On the economic beat, Statistics Canada reported wholesale trade for November rose 0.7% to $63.6 billion in November, a second consecutive increase. Sales were up in six of seven sub-sectors, representing 99% of wholesale sales


The TSX Venture Exchange gained 18.14 points, or 2.1%, to 898.58

Seven of the 12 TSX subgroups had turned higher by the closing bell, with consumer staples better by 0.6%, health-care climbing 0.5%, and energy 0.4% to the good.

The five laggards were weighed most by materials and industrials, each off 0.6%, while gold sagged 0.3%.


Stocks closed higher on Monday, erasing slight losses from earlier in the session, as U.S. lawmakers reached a deal that would resume government operations.

The Dow Jones Industrials gained 142.88 points to 26,214.60, an all-time high.

The S&P 500 improved 22.67 points to 2,832.97, with energy and telecommunications as the best-performing sectors.

The NASDAQ added 71.65 points, or 1%, to 7,408.03, with shares of Netflix hitting a record.

Investors also paid attention to the corporate earnings season.

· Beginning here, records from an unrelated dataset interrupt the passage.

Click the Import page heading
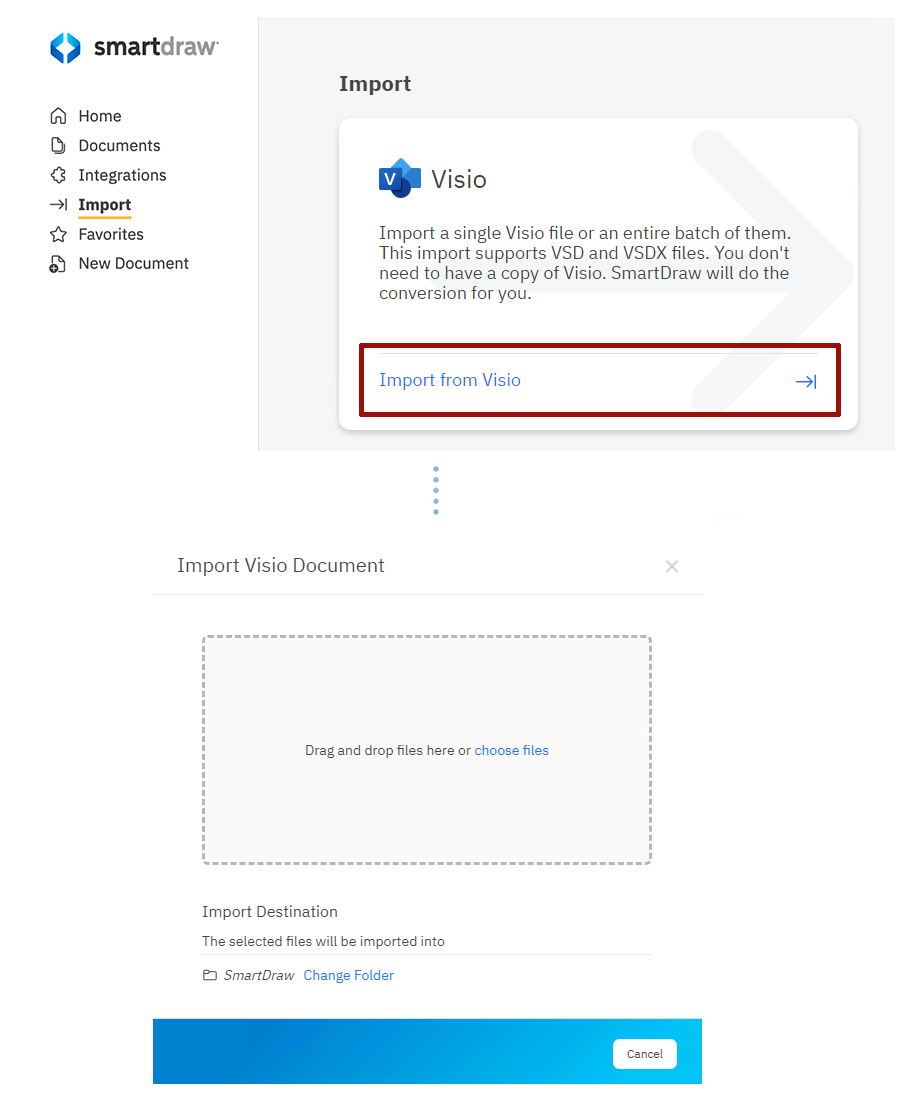Screen dimensions: 902x1113 (375, 84)
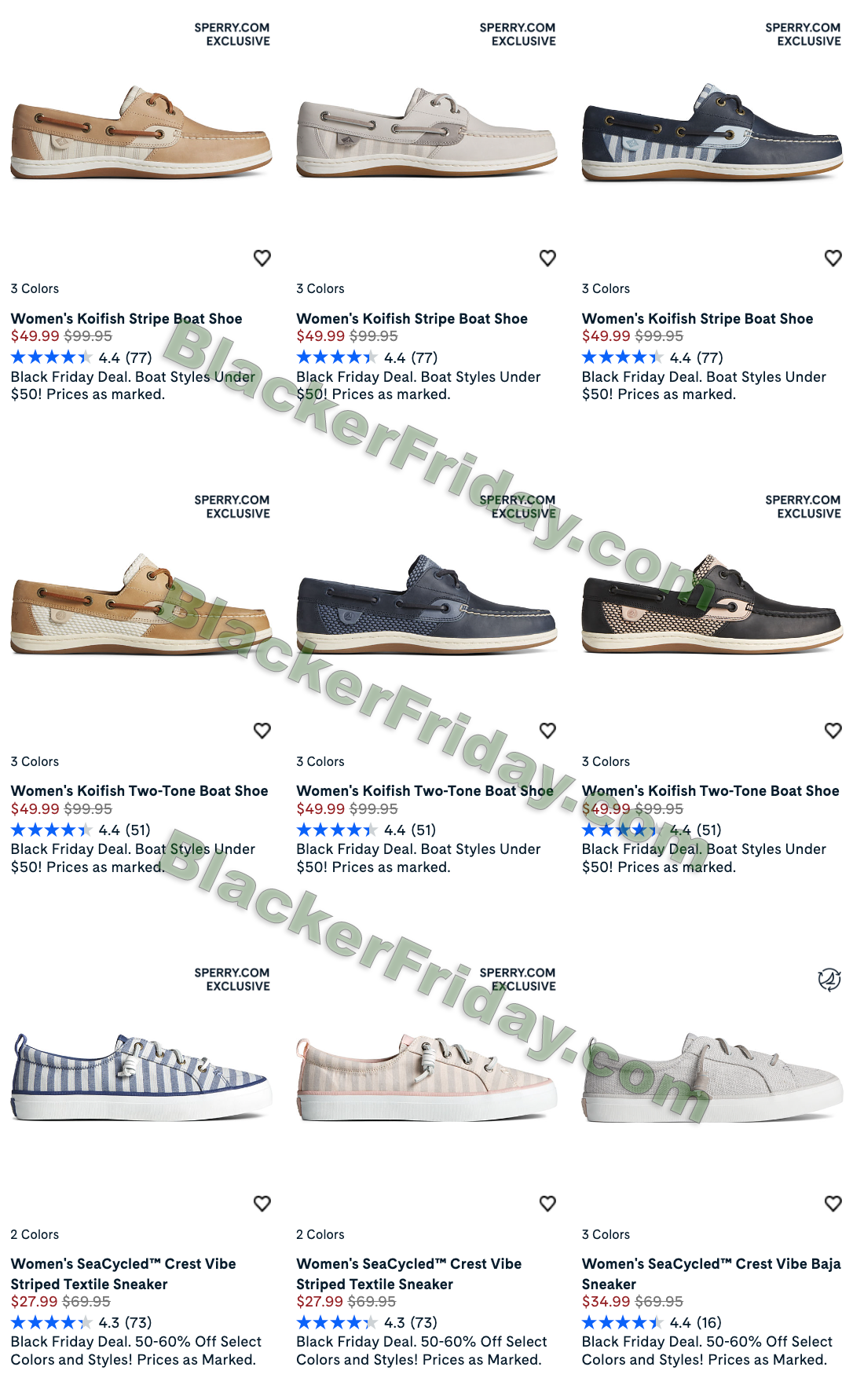
Task: Click the 4.4 (16) star rating
Action: [x=652, y=1322]
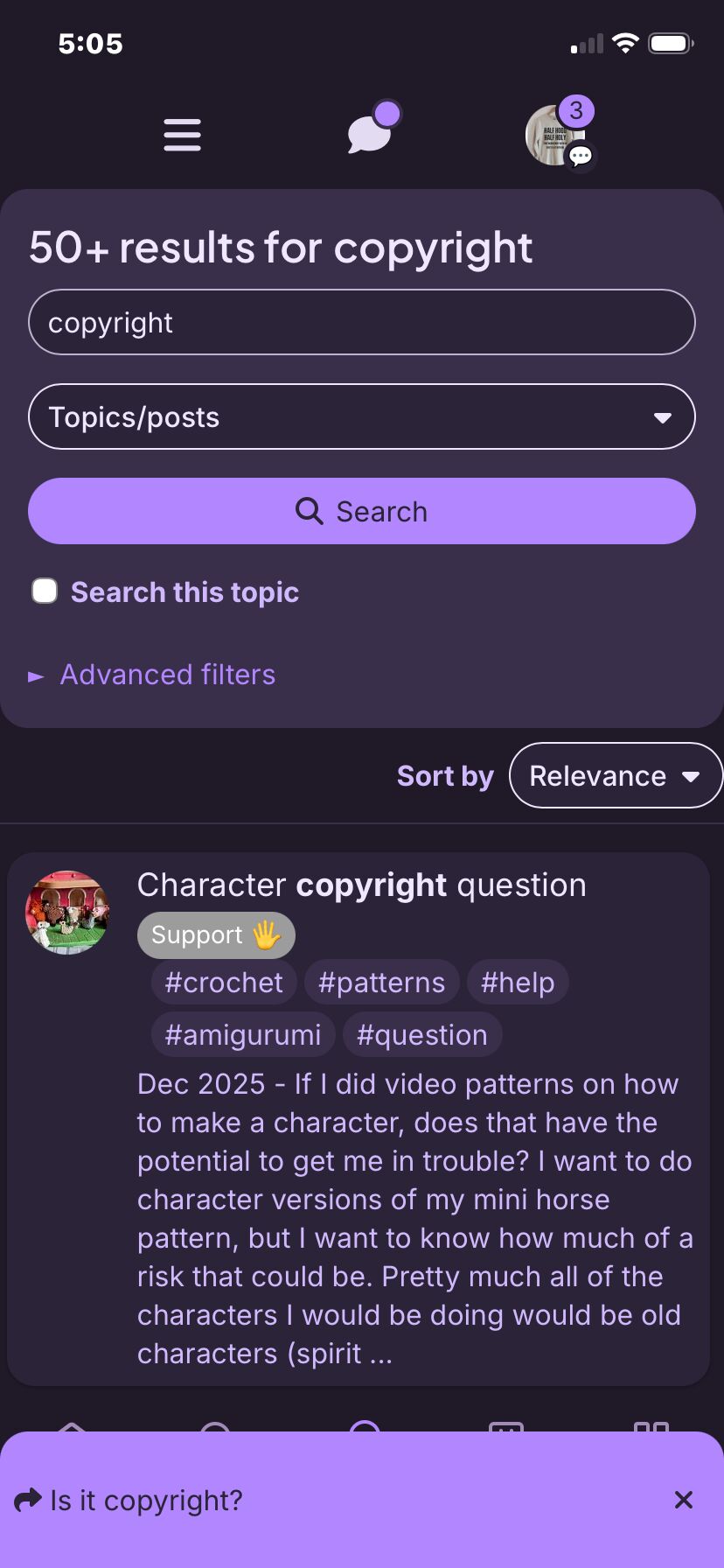Tap the notification badge showing 3

point(575,111)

On Monday, Halliburton reported better-than-expected earnings, sending the company's shares up 3.7%.

Netflix and TD Ameritrade are scheduled to report quarterly earnings after the bell Monday.

Elsewhere in corporate news, Twitter shares fell 1.4% after media reports that executive Anthony Noto has been offered the CEO job at Social Finance.

The calendar fourth-quarter earnings season is off to a good start. As of Friday, 68% of the S&P 500 companies that had reported surpassed earnings expectations, while 85% of those companies had beaten sales projections.

Members of the Senate reached a short-term compromise to keep the government open through Feb. 8. Democrats said the party has the assurance it needs on the budget and immigration issues.

On Saturday, the U.S. government shut down after a bill that would have kept government funded through mid-February was voted against in the Senate. The shutdown continued for a third day after the Senate on Sunday failed to reach an agreement to break an impasse before the work week began in Washington.

Prices for the benchmark 10-year Treasury note fell, raising yields back to Friday’s 2.66%. Treasury prices and yields move in opposite directions.

Oil prices recovered 12 cents a barrel to $63.66 U.S.

Gold prices recovered $1.20 to $1,334.30 U.S. an ounce.